## Instructions for the task
Go through the records and write each one out again exactly.

## Source data
------

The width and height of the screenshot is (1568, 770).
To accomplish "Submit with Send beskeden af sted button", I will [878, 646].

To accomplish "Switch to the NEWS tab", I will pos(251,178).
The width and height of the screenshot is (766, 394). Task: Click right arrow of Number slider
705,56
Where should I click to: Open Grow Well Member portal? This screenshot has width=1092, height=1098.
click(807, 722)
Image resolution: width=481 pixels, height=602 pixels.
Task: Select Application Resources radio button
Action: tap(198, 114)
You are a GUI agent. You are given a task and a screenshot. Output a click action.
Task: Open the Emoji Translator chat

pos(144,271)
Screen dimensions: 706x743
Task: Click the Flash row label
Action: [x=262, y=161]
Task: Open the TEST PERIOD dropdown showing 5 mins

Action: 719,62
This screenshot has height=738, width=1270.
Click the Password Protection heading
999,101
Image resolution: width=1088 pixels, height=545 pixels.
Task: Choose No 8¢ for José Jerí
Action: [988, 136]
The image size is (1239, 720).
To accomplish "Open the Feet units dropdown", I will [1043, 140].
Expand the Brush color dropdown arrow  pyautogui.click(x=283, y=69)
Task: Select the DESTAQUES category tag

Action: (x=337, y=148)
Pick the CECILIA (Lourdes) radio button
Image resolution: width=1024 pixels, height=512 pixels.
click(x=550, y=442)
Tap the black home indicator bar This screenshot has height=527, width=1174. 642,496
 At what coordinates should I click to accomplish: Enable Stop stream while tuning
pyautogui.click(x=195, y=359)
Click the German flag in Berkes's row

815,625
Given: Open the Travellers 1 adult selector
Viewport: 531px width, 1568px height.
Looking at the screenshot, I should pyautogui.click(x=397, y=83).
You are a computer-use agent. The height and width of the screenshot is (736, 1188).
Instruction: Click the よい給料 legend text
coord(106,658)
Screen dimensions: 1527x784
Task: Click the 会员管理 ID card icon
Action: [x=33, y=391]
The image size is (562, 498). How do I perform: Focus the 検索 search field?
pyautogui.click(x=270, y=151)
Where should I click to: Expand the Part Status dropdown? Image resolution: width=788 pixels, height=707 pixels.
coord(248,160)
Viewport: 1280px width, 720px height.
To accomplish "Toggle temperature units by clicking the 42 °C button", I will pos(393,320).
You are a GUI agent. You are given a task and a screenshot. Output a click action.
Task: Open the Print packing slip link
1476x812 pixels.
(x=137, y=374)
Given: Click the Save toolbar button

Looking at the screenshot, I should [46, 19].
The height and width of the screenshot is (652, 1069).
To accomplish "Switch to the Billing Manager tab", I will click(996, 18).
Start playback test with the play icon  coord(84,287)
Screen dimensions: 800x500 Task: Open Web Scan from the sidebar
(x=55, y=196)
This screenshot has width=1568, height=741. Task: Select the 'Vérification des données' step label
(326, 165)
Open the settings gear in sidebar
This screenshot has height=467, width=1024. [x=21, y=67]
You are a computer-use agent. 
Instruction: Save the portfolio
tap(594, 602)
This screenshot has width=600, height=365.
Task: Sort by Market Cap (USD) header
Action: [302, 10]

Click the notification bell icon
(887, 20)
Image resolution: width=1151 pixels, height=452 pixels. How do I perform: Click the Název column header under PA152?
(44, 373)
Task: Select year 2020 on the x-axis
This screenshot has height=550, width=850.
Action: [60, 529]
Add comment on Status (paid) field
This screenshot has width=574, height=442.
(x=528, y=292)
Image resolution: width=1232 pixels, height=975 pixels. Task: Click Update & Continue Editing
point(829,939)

------

## Answer to this task
The width and height of the screenshot is (1568, 770).
To accomplish "Submit with Send beskeden af sted button", I will [878, 646].

To accomplish "Switch to the NEWS tab", I will pos(251,178).
The width and height of the screenshot is (766, 394). Task: Click right arrow of Number slider
705,56
Where should I click to: Open Grow Well Member portal? This screenshot has width=1092, height=1098.
click(807, 722)
Image resolution: width=481 pixels, height=602 pixels.
Task: Select Application Resources radio button
Action: tap(198, 114)
You are a GUI agent. You are given a task and a screenshot. Output a click action.
Task: Open the Emoji Translator chat

pos(144,271)
Screen dimensions: 706x743
Task: Click the Flash row label
Action: [x=262, y=161]
Task: Open the TEST PERIOD dropdown showing 5 mins

Action: 719,62
This screenshot has height=738, width=1270.
Click the Password Protection heading
999,101
Image resolution: width=1088 pixels, height=545 pixels.
Task: Choose No 8¢ for José Jerí
Action: [988, 136]
The image size is (1239, 720).
To accomplish "Open the Feet units dropdown", I will [1043, 140].
Expand the Brush color dropdown arrow  pyautogui.click(x=283, y=69)
Task: Select the DESTAQUES category tag

Action: (x=337, y=148)
Pick the CECILIA (Lourdes) radio button
Image resolution: width=1024 pixels, height=512 pixels.
click(x=550, y=442)
Tap the black home indicator bar This screenshot has height=527, width=1174. 642,496
 At what coordinates should I click to accomplish: Enable Stop stream while tuning
pyautogui.click(x=195, y=359)
Click the German flag in Berkes's row

815,625
Given: Open the Travellers 1 adult selector
Viewport: 531px width, 1568px height.
Looking at the screenshot, I should pyautogui.click(x=397, y=83).
You are a computer-use agent. The height and width of the screenshot is (736, 1188).
Instruction: Click the よい給料 legend text
coord(106,658)
Screen dimensions: 1527x784
Task: Click the 会员管理 ID card icon
Action: [x=33, y=391]
The image size is (562, 498). How do I perform: Focus the 検索 search field?
pyautogui.click(x=270, y=151)
Where should I click to: Expand the Part Status dropdown? Image resolution: width=788 pixels, height=707 pixels.
coord(248,160)
Viewport: 1280px width, 720px height.
To accomplish "Toggle temperature units by clicking the 42 °C button", I will pos(393,320).
You are a GUI agent. You are given a task and a screenshot. Output a click action.
Task: Open the Print packing slip link
1476x812 pixels.
(x=137, y=374)
Given: Click the Save toolbar button

Looking at the screenshot, I should [46, 19].
The height and width of the screenshot is (652, 1069).
To accomplish "Switch to the Billing Manager tab", I will click(996, 18).
Start playback test with the play icon  coord(84,287)
Screen dimensions: 800x500 Task: Open Web Scan from the sidebar
(x=55, y=196)
This screenshot has width=1568, height=741. Task: Select the 'Vérification des données' step label
(326, 165)
Open the settings gear in sidebar
This screenshot has height=467, width=1024. [x=21, y=67]
You are a computer-use agent. 
Instruction: Save the portfolio
tap(594, 602)
This screenshot has width=600, height=365.
Task: Sort by Market Cap (USD) header
Action: [302, 10]

Click the notification bell icon
(887, 20)
Image resolution: width=1151 pixels, height=452 pixels. How do I perform: Click the Název column header under PA152?
(44, 373)
Task: Select year 2020 on the x-axis
This screenshot has height=550, width=850.
Action: [60, 529]
Add comment on Status (paid) field
This screenshot has width=574, height=442.
(x=528, y=292)
Image resolution: width=1232 pixels, height=975 pixels. Task: Click Update & Continue Editing
point(829,939)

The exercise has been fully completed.